*** Opening GIVEN RECORDS ***

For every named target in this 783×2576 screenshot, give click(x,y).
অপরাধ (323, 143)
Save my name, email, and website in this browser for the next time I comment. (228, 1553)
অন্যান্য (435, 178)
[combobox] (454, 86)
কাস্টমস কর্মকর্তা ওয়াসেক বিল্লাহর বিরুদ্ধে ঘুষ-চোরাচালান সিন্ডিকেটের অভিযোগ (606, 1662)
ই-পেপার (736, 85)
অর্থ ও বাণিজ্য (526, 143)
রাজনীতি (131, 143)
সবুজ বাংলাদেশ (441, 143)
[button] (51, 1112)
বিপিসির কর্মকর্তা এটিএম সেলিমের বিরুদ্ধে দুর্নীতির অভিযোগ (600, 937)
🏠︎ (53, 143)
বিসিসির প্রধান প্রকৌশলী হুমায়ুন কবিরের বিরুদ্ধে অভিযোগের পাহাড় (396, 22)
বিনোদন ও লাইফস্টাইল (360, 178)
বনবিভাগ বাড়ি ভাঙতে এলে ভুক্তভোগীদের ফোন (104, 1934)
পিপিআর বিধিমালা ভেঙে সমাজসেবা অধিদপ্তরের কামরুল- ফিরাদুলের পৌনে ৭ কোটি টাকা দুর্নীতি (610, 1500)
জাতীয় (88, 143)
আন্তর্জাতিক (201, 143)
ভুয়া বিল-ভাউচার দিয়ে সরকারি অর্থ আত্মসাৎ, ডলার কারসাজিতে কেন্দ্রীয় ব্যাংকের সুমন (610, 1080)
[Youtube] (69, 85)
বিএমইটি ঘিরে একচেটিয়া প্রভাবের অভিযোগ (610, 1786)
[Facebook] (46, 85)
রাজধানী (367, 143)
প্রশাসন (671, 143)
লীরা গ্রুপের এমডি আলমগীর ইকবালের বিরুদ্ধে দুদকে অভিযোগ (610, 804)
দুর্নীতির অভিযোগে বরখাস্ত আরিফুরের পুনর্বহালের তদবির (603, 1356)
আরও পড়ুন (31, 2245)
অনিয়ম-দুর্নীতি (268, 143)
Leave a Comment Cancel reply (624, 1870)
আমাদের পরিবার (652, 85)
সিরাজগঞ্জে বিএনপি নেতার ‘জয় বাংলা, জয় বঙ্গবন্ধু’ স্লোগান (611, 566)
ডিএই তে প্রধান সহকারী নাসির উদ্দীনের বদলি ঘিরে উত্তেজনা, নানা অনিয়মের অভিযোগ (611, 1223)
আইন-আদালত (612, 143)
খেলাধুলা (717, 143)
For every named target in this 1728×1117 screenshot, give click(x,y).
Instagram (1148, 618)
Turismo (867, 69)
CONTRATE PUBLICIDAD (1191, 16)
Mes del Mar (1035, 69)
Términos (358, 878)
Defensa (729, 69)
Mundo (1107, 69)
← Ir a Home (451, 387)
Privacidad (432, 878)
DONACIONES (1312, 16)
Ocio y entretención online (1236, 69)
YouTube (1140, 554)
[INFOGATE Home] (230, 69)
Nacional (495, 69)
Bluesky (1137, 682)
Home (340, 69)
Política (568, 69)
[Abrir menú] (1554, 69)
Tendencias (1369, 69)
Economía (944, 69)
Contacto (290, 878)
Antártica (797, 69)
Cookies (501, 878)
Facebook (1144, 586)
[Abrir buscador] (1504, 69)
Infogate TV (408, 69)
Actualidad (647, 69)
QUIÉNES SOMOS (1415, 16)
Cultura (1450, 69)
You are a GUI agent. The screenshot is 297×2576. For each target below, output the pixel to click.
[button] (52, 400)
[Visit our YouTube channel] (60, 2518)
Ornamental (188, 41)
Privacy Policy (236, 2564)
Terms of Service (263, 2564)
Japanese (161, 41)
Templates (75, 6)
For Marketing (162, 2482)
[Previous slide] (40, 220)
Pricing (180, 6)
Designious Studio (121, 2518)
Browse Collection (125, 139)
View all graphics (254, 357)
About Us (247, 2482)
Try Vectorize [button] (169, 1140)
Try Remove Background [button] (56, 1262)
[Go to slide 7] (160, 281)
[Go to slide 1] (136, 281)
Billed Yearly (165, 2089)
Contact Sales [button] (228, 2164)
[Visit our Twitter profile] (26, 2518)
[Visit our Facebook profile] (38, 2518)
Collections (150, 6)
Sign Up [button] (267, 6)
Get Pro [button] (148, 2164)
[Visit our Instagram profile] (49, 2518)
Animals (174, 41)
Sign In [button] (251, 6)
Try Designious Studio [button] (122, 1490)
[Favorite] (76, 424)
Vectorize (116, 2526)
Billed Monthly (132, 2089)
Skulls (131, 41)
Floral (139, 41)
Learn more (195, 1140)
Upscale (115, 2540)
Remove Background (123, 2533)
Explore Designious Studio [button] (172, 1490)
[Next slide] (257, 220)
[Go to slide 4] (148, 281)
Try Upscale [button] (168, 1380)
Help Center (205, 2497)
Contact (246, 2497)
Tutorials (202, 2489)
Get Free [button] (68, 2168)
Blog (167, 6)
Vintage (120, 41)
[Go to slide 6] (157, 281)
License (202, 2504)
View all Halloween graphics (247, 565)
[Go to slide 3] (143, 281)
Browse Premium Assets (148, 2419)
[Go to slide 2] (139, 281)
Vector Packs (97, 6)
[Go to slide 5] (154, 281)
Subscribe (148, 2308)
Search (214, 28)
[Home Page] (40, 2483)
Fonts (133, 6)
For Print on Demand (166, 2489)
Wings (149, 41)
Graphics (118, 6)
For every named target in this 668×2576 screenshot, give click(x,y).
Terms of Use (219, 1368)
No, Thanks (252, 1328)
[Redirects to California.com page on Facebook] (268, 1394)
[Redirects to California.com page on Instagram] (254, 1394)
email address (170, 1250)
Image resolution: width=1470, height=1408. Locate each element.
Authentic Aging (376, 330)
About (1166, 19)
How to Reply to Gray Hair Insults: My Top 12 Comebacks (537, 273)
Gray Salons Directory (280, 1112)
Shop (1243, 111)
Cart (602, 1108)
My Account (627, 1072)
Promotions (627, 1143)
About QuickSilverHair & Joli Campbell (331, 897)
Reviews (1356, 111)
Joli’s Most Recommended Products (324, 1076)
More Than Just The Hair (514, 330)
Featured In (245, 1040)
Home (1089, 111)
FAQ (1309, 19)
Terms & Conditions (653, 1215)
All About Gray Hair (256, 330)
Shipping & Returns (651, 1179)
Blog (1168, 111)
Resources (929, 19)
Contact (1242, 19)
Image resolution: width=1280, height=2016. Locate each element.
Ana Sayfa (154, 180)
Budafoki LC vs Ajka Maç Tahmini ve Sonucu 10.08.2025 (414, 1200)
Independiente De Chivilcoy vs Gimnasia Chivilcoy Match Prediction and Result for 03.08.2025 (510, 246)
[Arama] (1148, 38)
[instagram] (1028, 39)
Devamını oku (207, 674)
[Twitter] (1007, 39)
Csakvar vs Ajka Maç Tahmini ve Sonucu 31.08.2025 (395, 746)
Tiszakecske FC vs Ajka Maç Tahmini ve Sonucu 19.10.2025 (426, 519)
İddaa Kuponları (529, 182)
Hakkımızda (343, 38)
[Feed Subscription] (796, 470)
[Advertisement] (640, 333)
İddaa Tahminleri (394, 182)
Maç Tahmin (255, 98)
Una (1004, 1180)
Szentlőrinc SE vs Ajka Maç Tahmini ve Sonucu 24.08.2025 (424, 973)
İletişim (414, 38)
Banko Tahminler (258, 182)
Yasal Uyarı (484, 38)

*** Closing GIVEN RECORDS ***

WORK TO COMPLETE
In the entries above, restate word for word the lines between the one holding "License (202, 2504)" and the one holding "Wings (149, 41)", inclusive, and nothing besides.

TASK RESULT
License (202, 2504)
View all Halloween graphics (247, 565)
[Go to slide 3] (143, 281)
Browse Premium Assets (148, 2419)
[Go to slide 2] (139, 281)
Vector Packs (97, 6)
[Go to slide 5] (154, 281)
Subscribe (148, 2308)
Search (214, 28)
[Home Page] (40, 2483)
Fonts (133, 6)
For Print on Demand (166, 2489)
Wings (149, 41)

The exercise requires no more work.